**Text segment:**
______________________________

This study also found two genetic variants to be significantly associated with current S-25(OH)D levels in patients and controls, rs2282679 and rs7041 located in the GC gene on chromosome 4. While it is possible that each SNP independently has an effect on S-25(OH)D levels, the most parsimonious explanation is that one SNP is driving the association while the other demonstrates an association with vitamin D because of its high Linkage Disequilibrium (LD) with the true causal SNP. A third explanation is that neither SNP is causally associated with S-25(OH)D levels, but both are in LD with a third (unobserved) variant, which is the true causal one. Neither of these markers was associated with brain volume and therefore of any further interest to this study, but both could be of interest to vitamin D research in general.

Limitations

The findings of the present study should be interpreted in light of some limitations. First, the study is cross-sectional which makes it difficult to draw conclusions about causal relationships. We had strict inclusion criteria selecting only participants who had blood samples and MRI conducted within the same season or within 21 days. However, there is no established standard in the field regarding how quickly S-25(OH)D levels change over time. Other studies of S-25(OH)D levels and MRI have had varying time intervals between blood sampling and imaging; from a few hours [51] up to 30 days in between [77, 78]. Our strict criteria resulted in a small sample size and findings should be replicated in larger, independent samples. We controlled for a number of factors of importance such as ancestry, gender, age, height, weight, BMI and patient status but other potential confounders may exist. Also, our study focused on global brain measures, and we cannot exclude associations between S-25(OH)D levels and more regional brain structures. In schizophrenia S-25(OH)D levels were found to be associated with hippocampal grey matter volume, but not with other regional volumes [79], and there may be an age related decline in the association between S-25(OH)D levels and total hippocampal volume in patients with psychotic disorder [80]. Longitudinal studies throughout the lifespan are needed to assess the role of vitamin D on brain morphology.

______________________________

**Records shown:**
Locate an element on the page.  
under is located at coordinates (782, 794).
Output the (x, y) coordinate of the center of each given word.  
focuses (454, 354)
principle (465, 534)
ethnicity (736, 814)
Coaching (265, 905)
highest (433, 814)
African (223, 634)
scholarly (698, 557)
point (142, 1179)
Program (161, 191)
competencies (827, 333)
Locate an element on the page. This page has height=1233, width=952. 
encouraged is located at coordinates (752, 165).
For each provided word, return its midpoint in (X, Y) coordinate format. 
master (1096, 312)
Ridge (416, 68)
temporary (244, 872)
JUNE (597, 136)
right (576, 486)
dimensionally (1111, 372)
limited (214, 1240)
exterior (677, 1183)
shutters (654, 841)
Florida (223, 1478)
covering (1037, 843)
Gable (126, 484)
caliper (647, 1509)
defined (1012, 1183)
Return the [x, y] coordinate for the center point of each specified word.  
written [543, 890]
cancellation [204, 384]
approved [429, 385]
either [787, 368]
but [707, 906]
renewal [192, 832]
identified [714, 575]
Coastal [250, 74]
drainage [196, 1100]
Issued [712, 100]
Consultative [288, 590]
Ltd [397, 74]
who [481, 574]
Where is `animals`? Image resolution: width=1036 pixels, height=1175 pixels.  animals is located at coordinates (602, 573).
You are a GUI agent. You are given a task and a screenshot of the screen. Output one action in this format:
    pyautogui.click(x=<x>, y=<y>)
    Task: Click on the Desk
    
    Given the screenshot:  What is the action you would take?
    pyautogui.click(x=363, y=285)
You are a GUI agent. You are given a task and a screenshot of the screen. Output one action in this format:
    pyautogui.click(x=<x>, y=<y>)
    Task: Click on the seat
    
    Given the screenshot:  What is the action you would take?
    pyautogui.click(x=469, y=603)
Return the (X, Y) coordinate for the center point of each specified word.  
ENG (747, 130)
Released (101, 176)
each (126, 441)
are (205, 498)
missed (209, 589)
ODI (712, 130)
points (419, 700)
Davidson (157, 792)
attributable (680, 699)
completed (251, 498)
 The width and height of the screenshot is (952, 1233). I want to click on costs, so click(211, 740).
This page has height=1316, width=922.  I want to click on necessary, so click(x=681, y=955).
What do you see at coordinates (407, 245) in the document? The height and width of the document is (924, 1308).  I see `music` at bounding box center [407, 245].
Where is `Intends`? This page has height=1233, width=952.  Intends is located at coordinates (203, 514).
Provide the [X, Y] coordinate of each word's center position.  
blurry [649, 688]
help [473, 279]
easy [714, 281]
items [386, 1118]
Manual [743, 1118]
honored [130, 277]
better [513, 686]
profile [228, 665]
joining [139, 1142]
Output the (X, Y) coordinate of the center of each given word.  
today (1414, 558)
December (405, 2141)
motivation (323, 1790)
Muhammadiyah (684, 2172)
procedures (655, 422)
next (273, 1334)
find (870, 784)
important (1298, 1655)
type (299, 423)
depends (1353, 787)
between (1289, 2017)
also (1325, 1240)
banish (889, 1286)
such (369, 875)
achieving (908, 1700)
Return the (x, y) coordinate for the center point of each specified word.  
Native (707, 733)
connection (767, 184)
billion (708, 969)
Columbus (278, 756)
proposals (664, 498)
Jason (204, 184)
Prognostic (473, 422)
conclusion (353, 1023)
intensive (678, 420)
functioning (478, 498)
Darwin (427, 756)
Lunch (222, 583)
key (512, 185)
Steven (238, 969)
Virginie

______________________________

**Activity list:**
(1) Can you sum up the vitamin D text in two sentences?
(2) Could you output the part of the vitamin D text starting with "This study also" and going on through "research in general.", word for word?

**Solved problems:**
(1) The study found two variants in the GC gene on chromosome 4, rs2282679 and rs7041, significantly associated with S-25(OH)D levels in patients and controls, though neither was associated with brain volume. Its limitations include a cross-sectional design that makes causal conclusions difficult, a small sample size resulting from strict inclusion criteria, possible unmeasured confounders, and a focus on global rather than regional brain measures.

(2)
This study also found two genetic variants to be significantly associated with current S-25(OH)D levels in patients and controls, rs2282679 and rs7041 located in the GC gene on chromosome 4. While it is possible that each SNP independently has an effect on S-25(OH)D levels, the most parsimonious explanation is that one SNP is driving the association while the other demonstrates an association with vitamin D because of its high Linkage Disequilibrium (LD) with the true causal SNP. A third explanation is that neither SNP is causally associated with S-25(OH)D levels, but both are in LD with a third (unobserved) variant, which is the true causal one. Neither of these markers was associated with brain volume and therefore of any further interest to this study, but both could be of interest to vitamin D research in general.